In Sagemath we encounter in our ticket #22799

RuntimeWarning: invalid value encountered in multiply

while multiplying a numpy.float32 number with a non-numpy data; i.e. numpy ought to fail to do this multiplication silently, and indeed it does if one builds with gcc, or if instead of np.float32 it is np.float or np.float128.

More precisely, one gets the warning from the Python call

type(numpy.float32('1.5')).__mul__(numpy.float32('1.5'), x)

where x is a Sagemath univariate polynomial with coefficients in Sagemath's RealField type. (and only this particular type of data triggers this).
That is, potentially, such meaningless warnings can be emitted outside of Sagemath; we can reproduce it on OSX 11.12 with its stock cc (some derivative of clang 3.8), as well as on Linux with clang 4.0 and on FreeBSD 11.0 with clang 4.0 or clang 3.7.

Potentially we should be able to produce a way to reproduce this outside of Sagemath, although we'd need some tips where in numpy code this __mul__ is actually implemented, to see what functions are applied to x...

We see this on numpy 1.11 and on 1.12, too.

All 53 comments

same picture with numpy.float32('1.5').__mul__(x) as well as __add__ and __sub__.

This type of error is typical of arrays that contain nan or infinity.
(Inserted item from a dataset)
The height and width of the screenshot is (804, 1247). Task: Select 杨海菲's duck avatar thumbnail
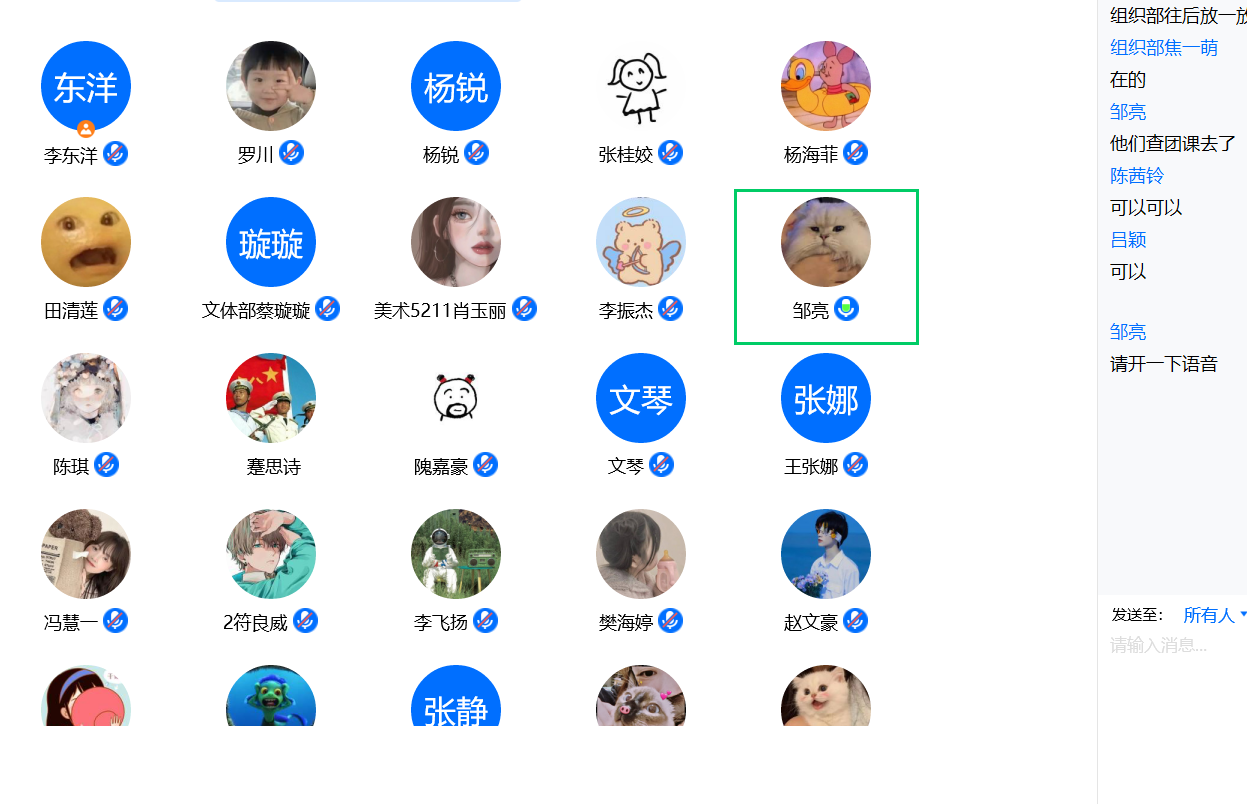[x=826, y=86]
What does np.array(x) return?

@eric-wieser : it returns array(x, dtype=object), no warnings.

Does np.multiply(np.float32('1.5'), x) give the same warning?

numpy.multiply(numpy.float32('1.5'), x) gives the same warning.

What about type(x).__rmul__(numpy.float32('1.5'), x)?

Also, if you could run warnings.filterwarnings('error'), then you'd get a full stack trace

type(x).__rmul__(numpy.float32('1.5'), x)

TypeError: descriptor '__rmul__' requires a 'sage.structure.element.Element' object but received a 'numpy.float32'

x.__rmul__(numpy.float32('1.5')) goes through just fine.

Seems I forgot how rmul works. I meant type(x).__rmul__(x, numpy.float32('1.5')), but I imagine that does the same thing as x.__rmul__, unless x is really weird

Does this also fail? np.multiply(np.array(1.5, dtype=object), x) (this time with filterwarnings, please)

type(x).__rmul__(x,numpy.float32('1.5')) goes through without a warning.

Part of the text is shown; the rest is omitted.